**Passage provided:**
***
Sunday, September 25, 2005

This hasn't appeared anywhere else but my local paper Newsday, according to my recent search.

A strong case is made that we are allowing ex-communists with a grudge against those they fought in Afghanistan to tell us implausible stories about them.

In his hearing, Ali Shah noted that, after graduating from medical school in the late 1990s, he was unable to get a job as a doctor and, like many Afghan refugees in Tehran, took low-paying jobs, tailoring and driving a taxi, to survive. Especially given the difficulties of refugee life, he said, if he had been a Taliban supporter, he might have been expected to return to Afghanistan under their rule and take some position in the bureaucracy.

"You know that during the Taliban regime no Shiite had the right to express their opinion, while during the [post-Taliban] democracy Shiites had candidates in the presidential election," Ali Shah told the Marine colonel who presided at his hearing. "With which motivation do you think I would oppose the democratic government and associate with the Taliban and their like-minded people?"

The transcript shows that U.S. officers did not respond. Last month, Lt. Cmdr. Flex Plexico, a Pentagon spokesman, also declined to address any specific question about Ali Shah, declaring simply that "no mistake" was made in his detention or that of others being investigated by Newsday.
***
**Data supplied:**
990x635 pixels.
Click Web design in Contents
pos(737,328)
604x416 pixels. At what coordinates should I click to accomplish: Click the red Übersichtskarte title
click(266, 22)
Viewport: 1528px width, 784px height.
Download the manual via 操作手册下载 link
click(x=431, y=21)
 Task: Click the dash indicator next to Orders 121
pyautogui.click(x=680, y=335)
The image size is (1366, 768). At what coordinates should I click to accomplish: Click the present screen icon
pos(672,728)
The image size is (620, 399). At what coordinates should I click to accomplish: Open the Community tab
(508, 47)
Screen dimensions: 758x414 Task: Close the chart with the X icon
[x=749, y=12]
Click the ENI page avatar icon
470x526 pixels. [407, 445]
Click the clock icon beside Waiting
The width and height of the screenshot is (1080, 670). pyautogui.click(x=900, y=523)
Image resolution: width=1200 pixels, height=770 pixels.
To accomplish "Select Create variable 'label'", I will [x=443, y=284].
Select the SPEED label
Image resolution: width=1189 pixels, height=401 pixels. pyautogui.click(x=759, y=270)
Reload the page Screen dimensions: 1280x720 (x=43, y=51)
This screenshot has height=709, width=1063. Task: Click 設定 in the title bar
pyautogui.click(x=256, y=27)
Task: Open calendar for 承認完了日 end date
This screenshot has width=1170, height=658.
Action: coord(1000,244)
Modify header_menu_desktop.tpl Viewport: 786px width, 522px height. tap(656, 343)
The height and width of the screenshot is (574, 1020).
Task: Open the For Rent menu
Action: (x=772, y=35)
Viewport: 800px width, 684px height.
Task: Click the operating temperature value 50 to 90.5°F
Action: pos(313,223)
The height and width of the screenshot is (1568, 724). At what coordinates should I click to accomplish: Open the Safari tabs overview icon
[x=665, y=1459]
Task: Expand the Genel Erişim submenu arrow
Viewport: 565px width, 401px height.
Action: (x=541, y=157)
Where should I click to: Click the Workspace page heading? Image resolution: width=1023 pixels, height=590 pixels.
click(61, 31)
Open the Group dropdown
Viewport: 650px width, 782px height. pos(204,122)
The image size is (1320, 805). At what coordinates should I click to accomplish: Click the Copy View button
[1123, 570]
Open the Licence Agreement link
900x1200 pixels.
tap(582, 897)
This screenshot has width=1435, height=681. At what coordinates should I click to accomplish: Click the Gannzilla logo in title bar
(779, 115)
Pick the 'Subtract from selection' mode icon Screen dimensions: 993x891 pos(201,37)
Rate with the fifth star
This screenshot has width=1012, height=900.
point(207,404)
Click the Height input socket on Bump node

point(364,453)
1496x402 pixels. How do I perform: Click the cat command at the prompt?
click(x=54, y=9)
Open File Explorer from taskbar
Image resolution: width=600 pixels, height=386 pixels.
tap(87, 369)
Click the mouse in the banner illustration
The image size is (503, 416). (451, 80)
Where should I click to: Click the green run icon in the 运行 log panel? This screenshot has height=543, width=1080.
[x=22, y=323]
***
**Work request:**
Extend the blog post about Ali Shah's detention, starting after its last sentence.

**Response to this task:**
On March 22, Ali Shah has said, his military judges ruled that he is an "enemy combatant" of the United States, meaning he should be held indefinitely. In August, the State Department announced that it would hand about 100 Afghans at Guantanamo to the custody of the Afghan government, perhaps beginning within six months. None of the prisoners was named, leaving it unclear whether Ali Shah will be among them.


It could still be that there is classified information which makes the decision reasonable - but in the article that claim is not made. If not, we need a crash program in the language and culture of the area we are trying to rebuild. It would be easier to tell if more details were included about this:

Afghans familiar with Ali Shah's case say they think he has been accused by former communists whom Ali Shah fought during the Soviet occupation of this country in the 1980s. U.S. officials often use ex-communist military and police officers as informants in southeast Afghanistan, and a number of cases of mistaken imprisonment have been blamed on them.

Been blamed by who, investigated how, Afghans with what relationship to the accused?